### EXTRACT TO READ
*-*-*

Testing

Comprehensive testing strategies and tools for Agentwise development and deployment.

Overview

Testing in Agentwise involves multiple layers: agent behavior testing, orchestration testing, integration testing, and end-to-end project validation. This guide covers all testing strategies and tools.

Testing Architecture

Testing Pyramid

           ╭─────────────────╮
          ╱     E2E Tests     ╲     ← Few, high-value tests
         ╱   (Project Tests)   ╲
        ╱_____________________╲
       ╱                       ╲
      ╱   Integration Tests     ╲   ← API, Agent coordination
     ╱   (Agent Orchestration)  ╲
    ╱___________________________╲
   ╱                             ╲
  ╱        Unit Tests             ╲ ← Many, fast tests
 ╱  (Components, Utilities, Logic) ╲
╱_________________________________╲

Testing Layers

{
  "testing_layers": {
    "unit": {
      "scope": "Individual functions, classes, utilities",
      "tools": ["Jest", "Vitest", "Mocha"],
      "coverage_target": "90%+",
      "execution_speed": "< 1ms per test"
    },
    "integration": {
      "scope": "Agent interactions, API endpoints",
      "tools": ["Supertest", "Playwright API", "Custom harnesses"],
      "coverage_target": "80%+",
      "execution_speed": "< 100ms per test"
    },
    "end_to_end": {
      "scope": "Complete project workflows",
      "tools": ["Playwright", "Cypress", "Custom validators"],
      "coverage_target": "Critical paths",
      "execution_speed": "< 30s per test"
    }
  }
}

Unit Testing

Agent Unit Tests

Test individual agent capabilities:

// tests/agents/frontend-specialist.test.js
import { FrontendSpecialist } from '../../src/agents/FrontendSpecialist.js';
import { mockTask, mockContext } from '../helpers/mocks.js';

describe('FrontendSpecialist', () => {
  let agent;

  beforeEach(() => {
    agent = new FrontendSpecialist();
  });

  describe('React Component Generation', () => {
    test('should generate functional component', async () => {
      const task = mockTask({
        type: 'component_creation',
        requirements: {
          framework: 'react',
          componentType: 'functional',
          name: 'UserCard',
          props: ['user', 'onEdit']
        }
      });

      const result = await agent.processTask(task, mockContext);

      expect(result.status).toBe('success');
      expect(result.artifacts).toHaveLength(1);
      expect(result.artifacts[0].content).toContain('function UserCard');
      expect(result.artifacts[0].content).toContain('user');
      expect(result.artifacts[0].content).toContain('onEdit');
    });

    test('should handle TypeScript components', async () => {
      const task = mockTask({
        type: 'component_creation',
        requirements: {
          framework: 'react',
          language: 'typescript',
          name: 'ProductList',
          interface: {
            products: 'Product[]',
            onSelect: '(product: Product) => void'
          }
        }
      });

      const result = await agent.processTask(task, mockContext);

      expect(result.artifacts[0].content).toContain('interface');
      expect(result.artifacts[0].content).toContain('Product[]');
      expect(result.artifacts[0].extension).toBe('.tsx');
    });
  });

  describe('Capability Assessment', () => {
    test('should score React tasks highly', () => {
      const task = mockTask({
        requirements: { framework: 'react' }
      });

      const score = agent.getCapabilityScore(task);
      expect(score).toBeGreaterThan(0.8);
    });

    test('should score backend tasks low', () => {
      const task = mockTask({
        type: 'api_creation',
        requirements: { framework: 'express' }
      });

      const score = agent.getCapabilityScore(task);
      expect(score).toBeLessThan(0.2);
    });
  });
});

Orchestrator Unit Tests

// tests/orchestrator/task-analyzer.test.js
import { TaskAnalyzer } from '../../src/orchestrator/TaskAnalyzer.js';

describe('TaskAnalyzer', () => {
  let analyzer;

  beforeEach(() => {
    analyzer = new TaskAnalyzer();
  });

  test('should analyze web application request', async () => {
    const request = {
      description: 'Build e-commerce platform with React and Node.js',
      requirements: {
        frontend: 'react',
        backend: 'nodejs',
        database: 'postgresql'
      }
    };

    const analysis = await analyzer.analyze(request);

    expect(analysis.projectType).toBe('web-application');
    expect(analysis.complexity).toBe('high');
    expect(analysis.requiredAgents).toContain('frontend');
    expect(analysis.requiredAgents).toContain('backend');
    expect(analysis.requiredAgents).toContain('database');
    expect(analysis.estimatedTasks).toBeGreaterThan(5);
  });

  test('should decompose into specific tasks', async () => {
    const analysis = {
      projectType: 'web-application',
      requirements: { frontend: 'react', backend: 'express' }
    };

    const tasks = await analyzer.decompose(analysis);

    expect(tasks).toHaveLength(4);
    expect(tasks.map(t => t.type)).toEqual(
      expect.arrayContaining([
        'project_setup',
        'frontend_structure', 
        'backend_setup',
        'integration'
      ])

*-*-*

### RECORDS
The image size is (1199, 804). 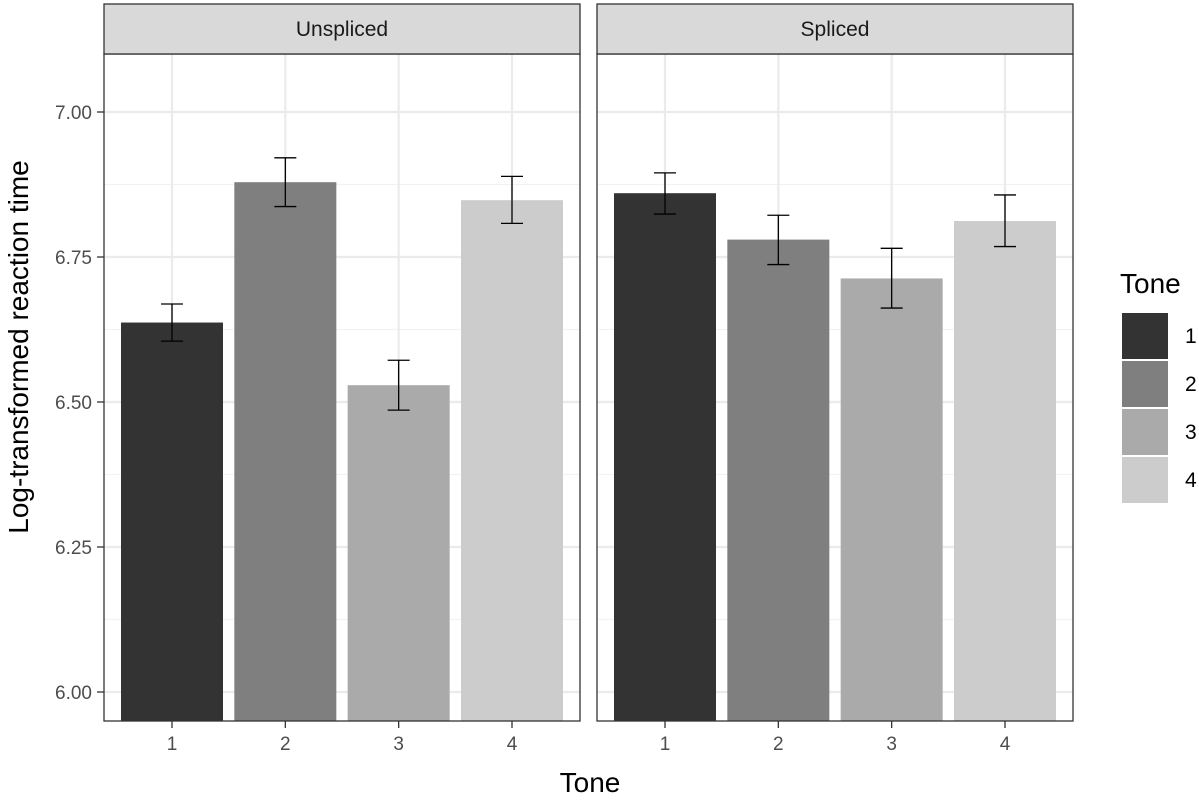 What do you see at coordinates (74, 404) in the screenshot?
I see `y-tick-label: 6.50` at bounding box center [74, 404].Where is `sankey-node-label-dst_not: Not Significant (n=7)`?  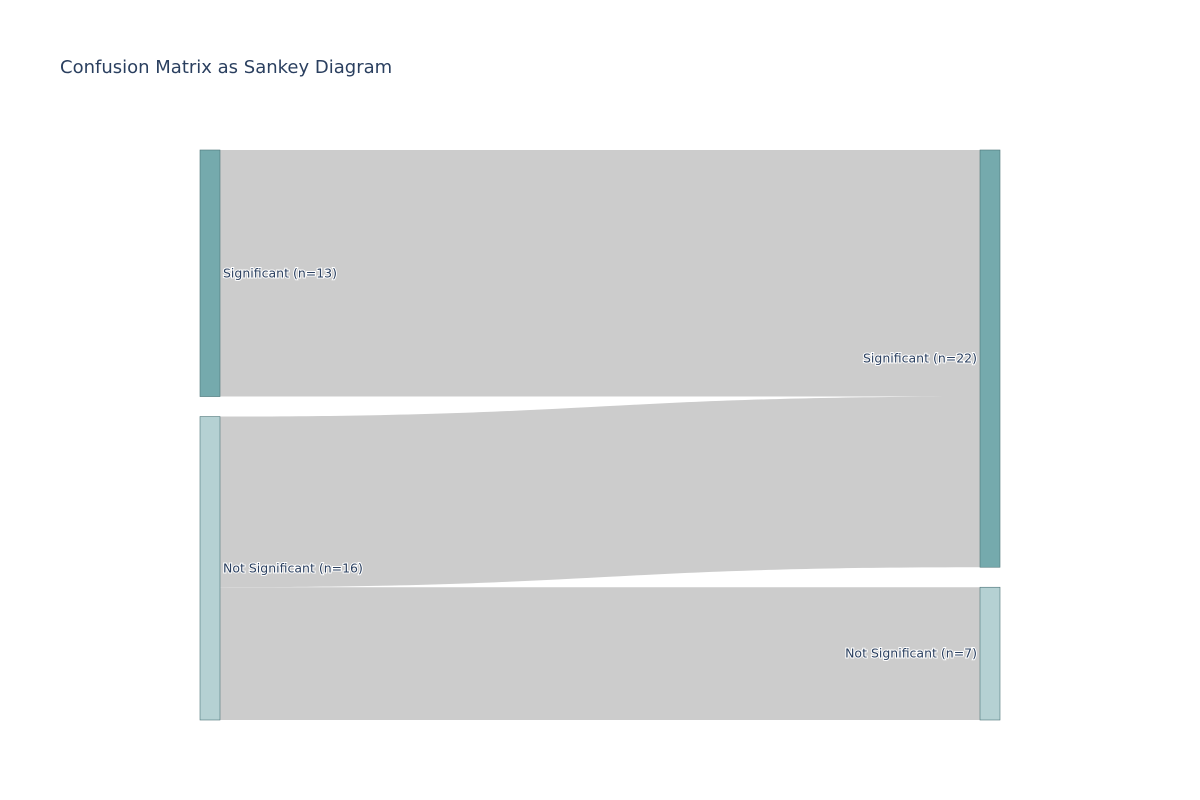 sankey-node-label-dst_not: Not Significant (n=7) is located at coordinates (911, 654).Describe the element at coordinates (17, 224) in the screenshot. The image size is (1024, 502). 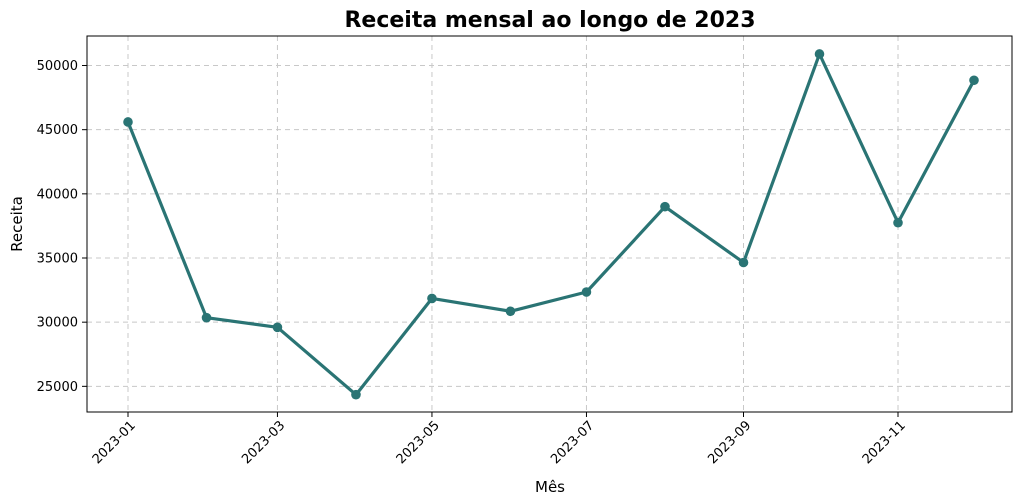
I see `y-axis-label: Receita` at that location.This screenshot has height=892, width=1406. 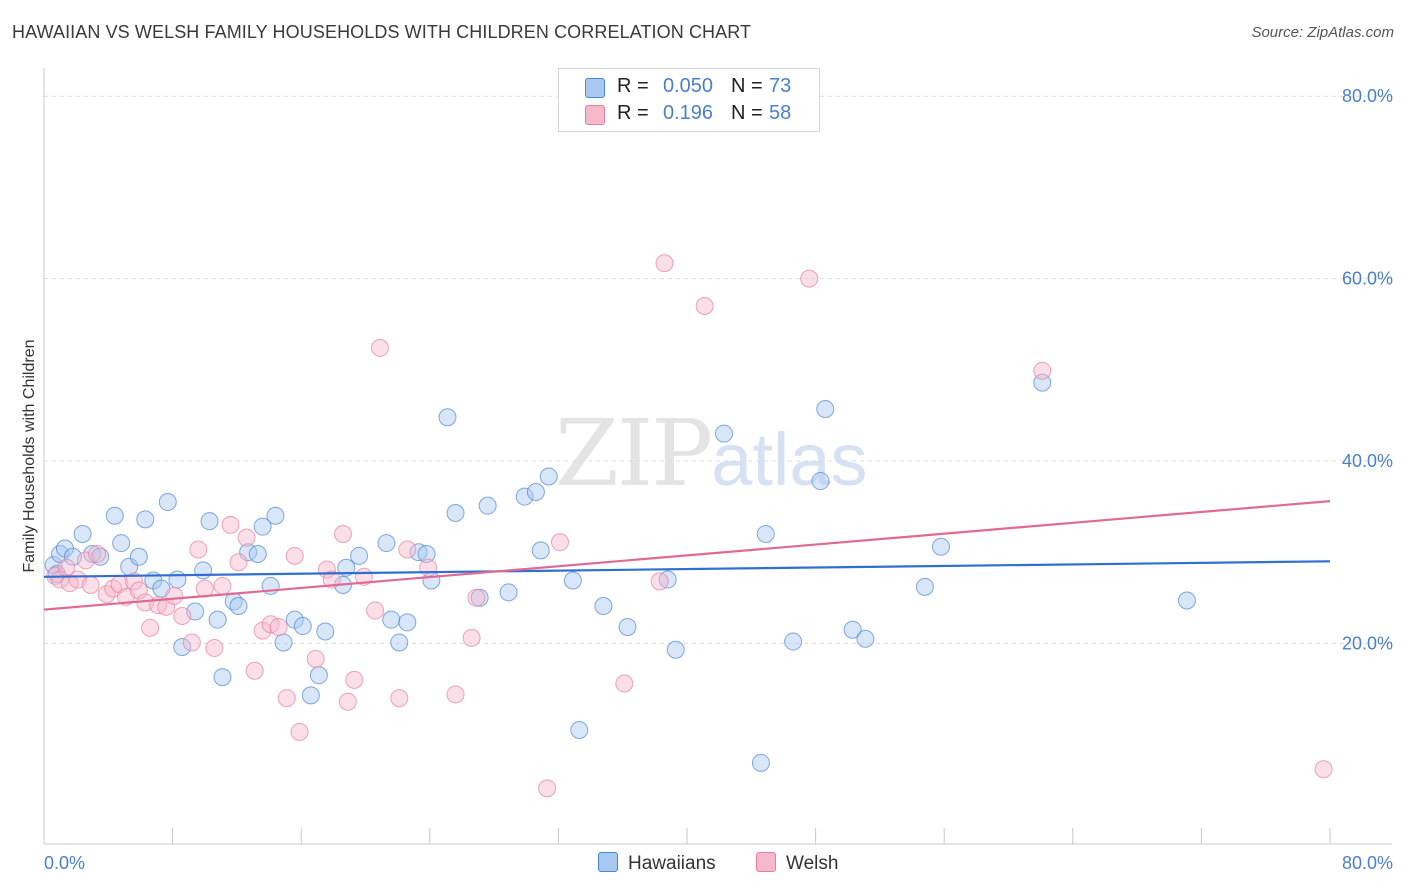 I want to click on x-tick-label: 80.0%, so click(x=1368, y=863).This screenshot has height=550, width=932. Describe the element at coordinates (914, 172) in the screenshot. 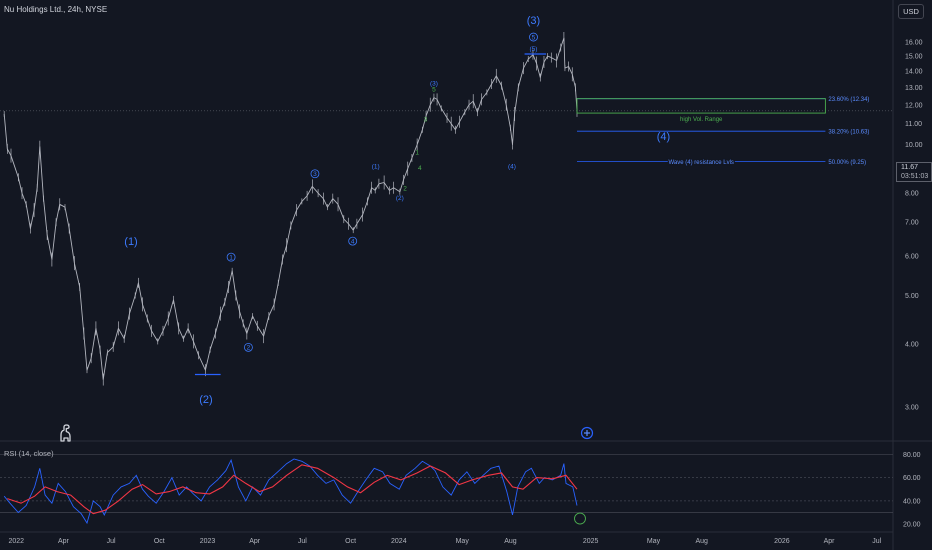

I see `last-price-tag: 11.67 03:51:03` at that location.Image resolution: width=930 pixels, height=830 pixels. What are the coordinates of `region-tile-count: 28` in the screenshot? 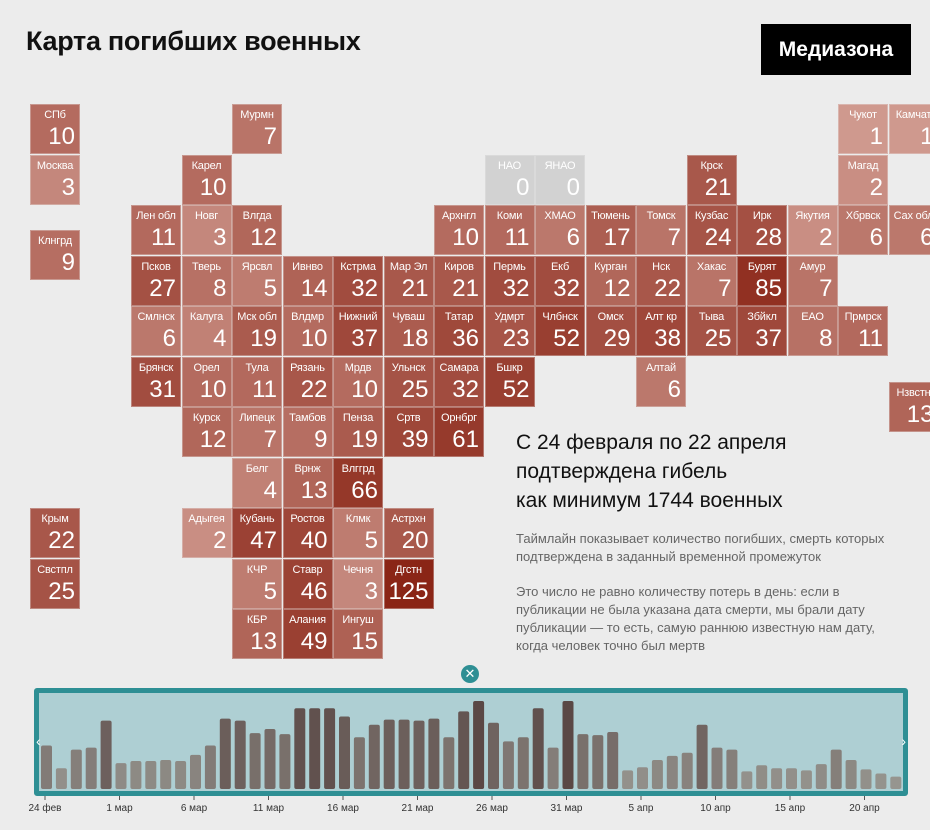 It's located at (768, 238).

*-*-*

### STUDY QUESTIONS
1. Sum up the Agentwise testing page in two sentences.
2. Write out the stretch of the Agentwise testing page between "Testing in Agentwise" and "strategies and tools.", inclusive.

### OUTPUTS FOR THE TASKS
1. Testing in Agentwise is arranged as a pyramid: many fast unit tests, integration tests for APIs and agent coordination, and a few high-value end-to-end project tests, each with its own tools, coverage target and speed limit. Unit test examples follow, first for a frontend specialist agent's React component generation and capability scores, then for a task analyzer that analyzes a web application request and breaks it into tasks.

2.
Testing in Agentwise involves multiple layers: agent behavior testing, orchestration testing, integration testing, and end-to-end project validation. This guide covers all testing strategies and tools.